Measuring wi-fi calling latency

TL;DR: 300-450 ms latency, of which I think ~150 ms comes from Republic. Send comments to my G+ post.


I’ve been a customer of Republic Wireless for about 2 weeks now. I have terrible cell reception at home, so one of the attractions of their service was transparent wi-fi vs. cell calling. I expected that the voice quality would be much better over wi-fi than cell. Indeed it is, but what I hadn’t anticipated was high latency. From my very first call, the lag was very noticeable. Like a bad overseas call, the other party and I on the call talked over each other and had awkward pauses. Switching to cell (which happily Republic lets you toggle manually mid-call) the lag nearly vanished, but audio quality plummeted.

But how bad is the lag? I needed to quantify it. To do so, I made a recording of me calling my other line.

Experiment steps:

  • Wait until night when nobody else in the house is using my LAN (verify low traffic)
  • Call from my landline to my cell phone, with landline on speakerphone
  • Check the cell to be sure the call is using wi-fi and not cell
  • Start recording audio on desktop computer
  • Put landline handset speaker against computer microphone, speak into cell phone
  • Put cell phone speaker against computer microphone, speak into landline
  • Hang up, stop recording
That resulted in a 30-second audio clip. Listen to the raw data yourself: m4a, mp3

Then I dragged the m4a recording into Sony Sound Forge Pro (yes, I’m shilling for my employer just a tiny bit). I isolated several segments of audio where I could hear myself talking and then hear the result from a handset a fraction of a second later. To measure the latency, I simply highlighted from start to start of the same syllable and looked at the selection duration.

Here’s a screenshot showing Sound Forge with a span selected from the beginning of me saying “Test” to the beginning that “Test” coming out of the handset’s speaker. Note the “00:00:00.453” duration of the selection. Sound Forge screenshot analyzing the phone recording The final result is that the lag from cell to landline is about 300 ms. The lag from landline to cell is about 450 ms. So a conversational round trip totals to a minimum of 750 ms.

Republic’s wiki recommends using a ping/jitter test to validate your WAN connection. I ran this one: speed test, which requires Java. That report says I have 3.8 Mbps down, 545 kbps up, 96 ms RTT, 66 ms max delay, 0.1 ms jitter, 0% packet loss, and MOS of 4.2 (nearly “toll quality”). That is to say, my network appears to be capable of much better results than I’m achieving.

If you subtract 96 ms packet RTT for my network from the 300 or 450 ms voice delay that I measured, you still have about 200-350 ms of delay.

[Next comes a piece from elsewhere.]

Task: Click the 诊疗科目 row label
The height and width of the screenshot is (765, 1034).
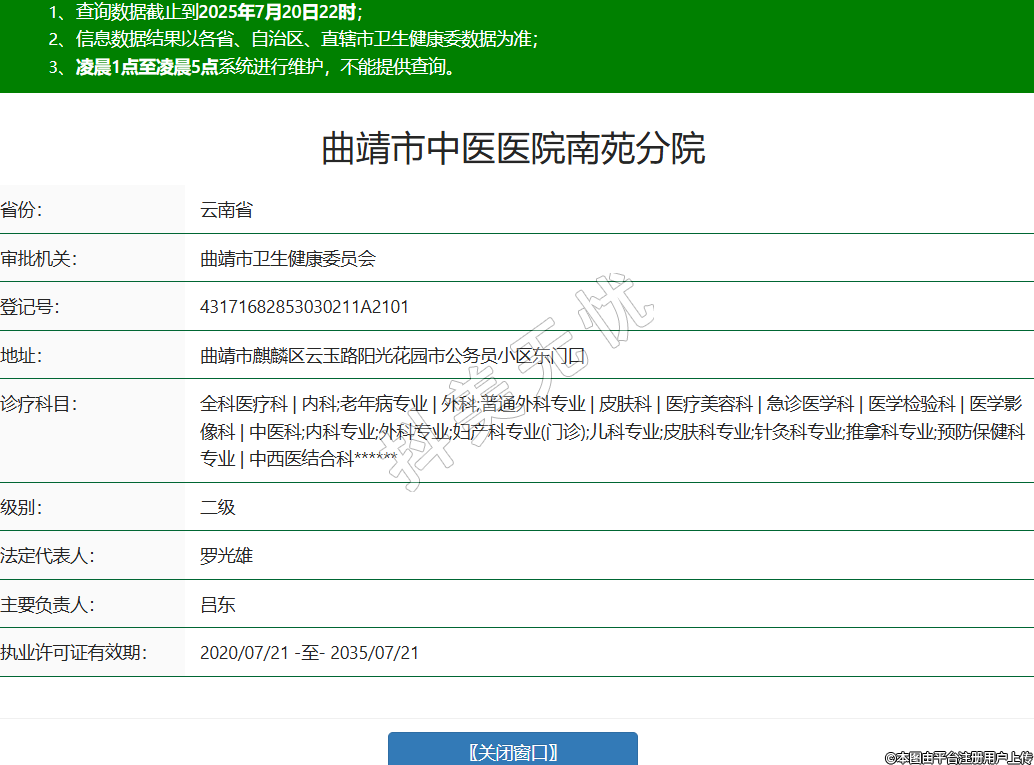Action: click(38, 404)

There are certainly contributions from multiple sources: the audio compressor, my wi-fi, my DSL uplink, the WAN, Republic’s servers, the PSTN/POTS network to my landline, and the hop to my cordless landline handset.

Lets make some guesses about the latency budget.

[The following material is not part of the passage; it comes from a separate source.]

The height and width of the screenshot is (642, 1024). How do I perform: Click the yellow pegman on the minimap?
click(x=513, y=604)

  1. the best audio encoders can get down to 5-20 ms of latency (see the Opus codec latency graph)
  2. wi-fi latency is tiny on these scales (Quora says ~3ms) as long as bufferbloat doesn’t get you down
  3. my DSL uplink at ~500 kbps is slow enough to matter. If the VOIP audio stream plus overhead is, say, 80kbps (which is a reasonable guess vs. the PSTN rate of 64 kbps) time-divided into 20 ms packets, then each packet is about 1.5kb which takes about 3ms to transmit. Again, pretty negligible.
  4. I measured my LAN ping as 66 ms worst case (96 ms round-trip, but VOIP is certainly UDP so we don’t need to wait for ACKs)
  5. Republic’s servers are a black box.
  6. Wikipedia suggests that PSTN/POTS voice networks strive to keep latency under 100 ms. So lets pick that number.
  7. No idea about my cordless 2.4 GHz landline. I’ll guess it’s negligible because I don’t hear delay in normal local calls.
Without #5, that adds up to ~200 ms. So that means that Republic is likely adding 100-250ms to the path. I’d love to hear from Republic to learn about their infrastructure. Is that an expected number? Is there hope for improvement?